# WORK ITEM
For this listing, reproduce the line with "Viewport: 271px width, 280px", the line with "Given: Expand the 用户管理 sidebar group", and the lines between, exactly as they stand. Leave out pictures and all other lines.

# SUPPLIED DATA
▬▬▬▬▬▬▬▬▬▬

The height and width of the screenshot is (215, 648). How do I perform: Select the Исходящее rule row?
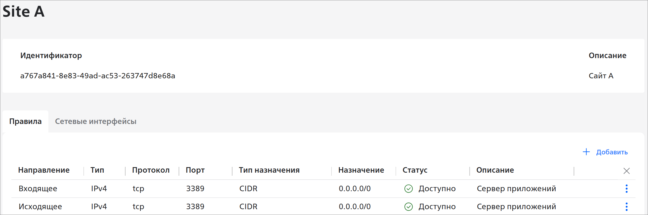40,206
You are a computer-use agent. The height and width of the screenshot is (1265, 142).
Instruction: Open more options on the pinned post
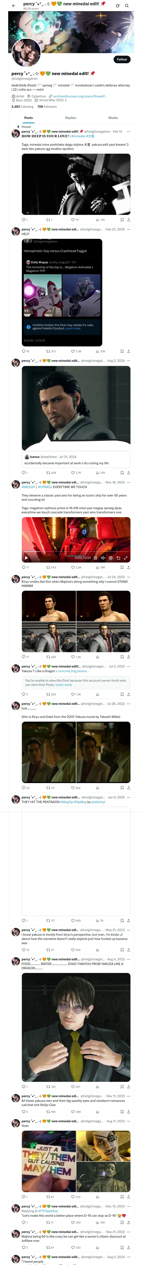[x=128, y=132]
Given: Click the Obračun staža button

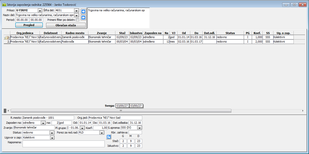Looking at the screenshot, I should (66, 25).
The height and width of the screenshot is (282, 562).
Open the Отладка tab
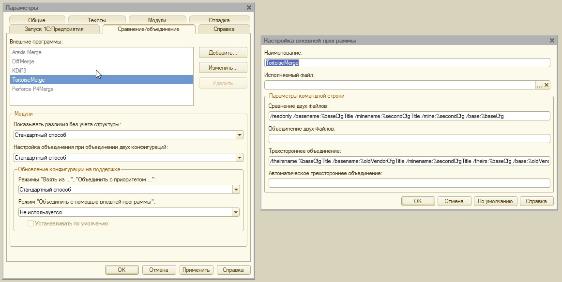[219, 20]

▬▬▬▬▬▬▬▬▬▬

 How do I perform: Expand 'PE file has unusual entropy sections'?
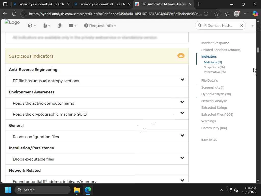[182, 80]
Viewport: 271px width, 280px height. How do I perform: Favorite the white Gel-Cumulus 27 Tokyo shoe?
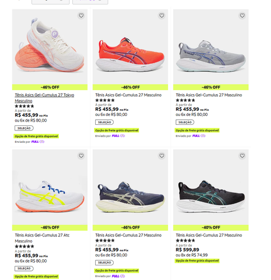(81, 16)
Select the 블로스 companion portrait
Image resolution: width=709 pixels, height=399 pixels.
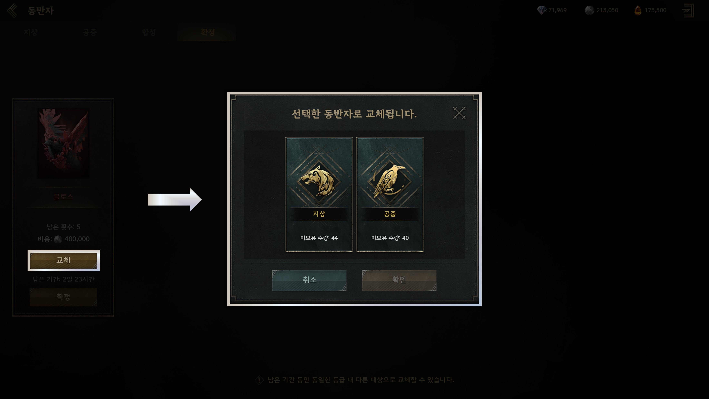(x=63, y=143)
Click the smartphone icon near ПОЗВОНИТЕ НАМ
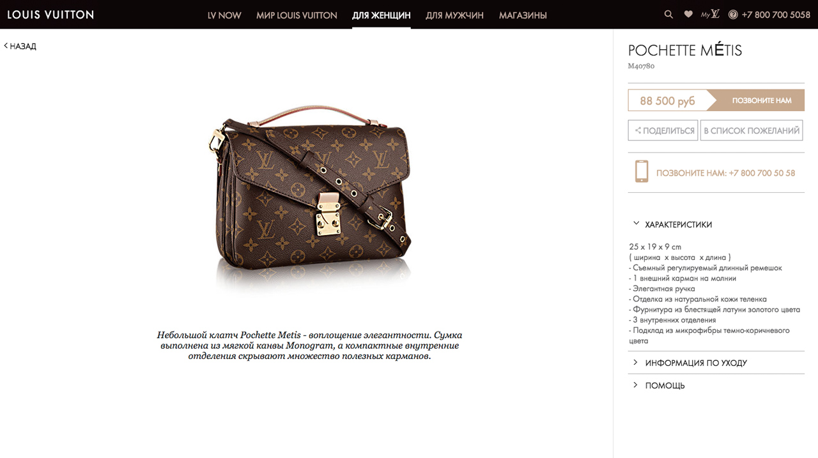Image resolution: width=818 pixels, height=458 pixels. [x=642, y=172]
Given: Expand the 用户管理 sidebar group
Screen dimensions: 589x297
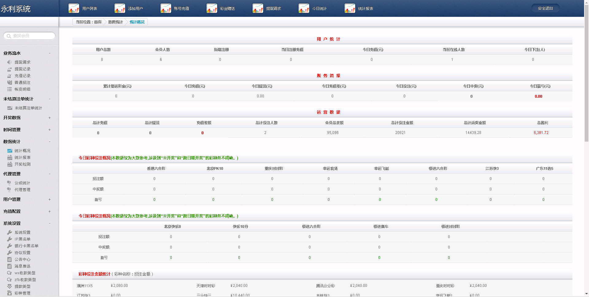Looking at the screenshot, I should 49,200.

▬▬▬▬▬▬▬▬▬▬

# ANSWER TO THIS PROBLEM
Viewport: 271px width, 280px height. How do I perform: Favorite the white Gel-Cumulus 27 Tokyo shoe?
(81, 16)
Select the 블로스 companion portrait
Image resolution: width=709 pixels, height=399 pixels.
(x=63, y=143)
Click the smartphone icon near ПОЗВОНИТЕ НАМ
Image resolution: width=818 pixels, height=458 pixels. [x=642, y=172]
Given: Expand the 用户管理 sidebar group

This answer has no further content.